I’m trying to convert some data from a database and I’m running into an odd problem. There are about 111k results I expect from the query I’m passing to the DBInputTable node, however, only 49 records were ever getting processed. After a bit of fiddling, I realized it was only pulling down the number of results as specified in the fetch size (minus one); if I set the fetch size to 1000, I was getting 999 records, if the fetch size is 123, I’d get 122 records.
Is this the expected behavior? If so, is there anything I can change so that it will iterate over the entire result set?
Running the query against the database outside of clover yields the number of results I expect, so it’s not a problem with my query.
I’m using a SQLite db, with the driver from Zentus, I don’t know if that makes a difference. I’ve done one other conversion with data from a database in the past, but that was with an Oracle db, and an older version of clover (2.6.3 I think). This is on Mac OSX 10.6.2 w/ Java 1.6.0_15 (64 bit VM)

§ Data extracts:

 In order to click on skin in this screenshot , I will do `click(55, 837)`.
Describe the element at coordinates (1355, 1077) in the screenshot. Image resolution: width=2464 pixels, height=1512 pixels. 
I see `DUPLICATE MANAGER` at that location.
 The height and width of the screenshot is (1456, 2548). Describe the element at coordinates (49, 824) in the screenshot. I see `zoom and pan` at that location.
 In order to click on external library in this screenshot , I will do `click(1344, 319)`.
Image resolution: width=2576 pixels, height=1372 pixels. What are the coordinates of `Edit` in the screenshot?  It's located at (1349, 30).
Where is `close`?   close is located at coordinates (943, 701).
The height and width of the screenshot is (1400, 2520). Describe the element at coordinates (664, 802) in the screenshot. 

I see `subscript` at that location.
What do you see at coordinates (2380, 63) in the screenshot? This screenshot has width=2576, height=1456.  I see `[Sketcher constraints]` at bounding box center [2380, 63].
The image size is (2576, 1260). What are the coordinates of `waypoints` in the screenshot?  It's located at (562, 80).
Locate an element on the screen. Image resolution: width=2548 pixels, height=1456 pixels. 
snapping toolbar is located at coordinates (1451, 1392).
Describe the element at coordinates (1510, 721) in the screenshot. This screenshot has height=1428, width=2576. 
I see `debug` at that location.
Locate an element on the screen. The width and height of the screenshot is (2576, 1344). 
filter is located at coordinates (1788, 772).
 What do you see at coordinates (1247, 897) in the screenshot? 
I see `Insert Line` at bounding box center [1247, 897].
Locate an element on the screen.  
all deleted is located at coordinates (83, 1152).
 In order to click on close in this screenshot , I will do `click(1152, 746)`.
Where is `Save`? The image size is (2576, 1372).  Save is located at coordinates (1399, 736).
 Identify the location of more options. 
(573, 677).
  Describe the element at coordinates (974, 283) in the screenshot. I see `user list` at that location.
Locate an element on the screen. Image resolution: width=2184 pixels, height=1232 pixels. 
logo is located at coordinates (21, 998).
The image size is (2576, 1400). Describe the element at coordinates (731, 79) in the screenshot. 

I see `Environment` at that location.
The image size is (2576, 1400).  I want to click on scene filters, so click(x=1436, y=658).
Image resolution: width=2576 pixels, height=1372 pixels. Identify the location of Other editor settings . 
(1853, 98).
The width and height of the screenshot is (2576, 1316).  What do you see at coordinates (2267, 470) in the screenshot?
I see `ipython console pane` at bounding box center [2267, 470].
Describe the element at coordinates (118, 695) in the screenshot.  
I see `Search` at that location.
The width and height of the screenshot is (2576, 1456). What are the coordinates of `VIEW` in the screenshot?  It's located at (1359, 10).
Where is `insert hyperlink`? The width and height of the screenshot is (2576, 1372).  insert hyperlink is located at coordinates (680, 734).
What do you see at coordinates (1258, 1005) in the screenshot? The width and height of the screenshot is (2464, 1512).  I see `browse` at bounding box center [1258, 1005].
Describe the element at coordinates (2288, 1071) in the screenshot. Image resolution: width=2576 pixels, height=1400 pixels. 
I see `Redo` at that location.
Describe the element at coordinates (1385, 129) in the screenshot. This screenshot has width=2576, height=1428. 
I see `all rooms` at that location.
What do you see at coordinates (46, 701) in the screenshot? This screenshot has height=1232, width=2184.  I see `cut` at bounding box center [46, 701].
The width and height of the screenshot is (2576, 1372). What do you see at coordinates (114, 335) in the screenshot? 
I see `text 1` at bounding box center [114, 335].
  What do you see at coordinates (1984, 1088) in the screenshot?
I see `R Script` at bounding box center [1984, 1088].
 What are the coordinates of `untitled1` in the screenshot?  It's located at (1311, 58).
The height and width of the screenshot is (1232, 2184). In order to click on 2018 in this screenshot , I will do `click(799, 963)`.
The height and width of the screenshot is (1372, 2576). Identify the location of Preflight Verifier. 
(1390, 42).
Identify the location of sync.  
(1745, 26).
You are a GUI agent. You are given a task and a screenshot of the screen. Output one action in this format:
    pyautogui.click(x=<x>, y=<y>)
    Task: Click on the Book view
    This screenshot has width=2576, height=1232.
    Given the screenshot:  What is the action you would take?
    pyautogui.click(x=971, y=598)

§ What you have to do: Give back the post about the database fetch size problem word for word, from "Running the query" up to and including "(64 bit VM)".

§ Solution:
Running the query against the database outside of clover yields the number of results I expect, so it’s not a problem with my query.
I’m using a SQLite db, with the driver from Zentus, I don’t know if that makes a difference. I’ve done one other conversion with data from a database in the past, but that was with an Oracle db, and an older version of clover (2.6.3 I think). This is on Mac OSX 10.6.2 w/ Java 1.6.0_15 (64 bit VM)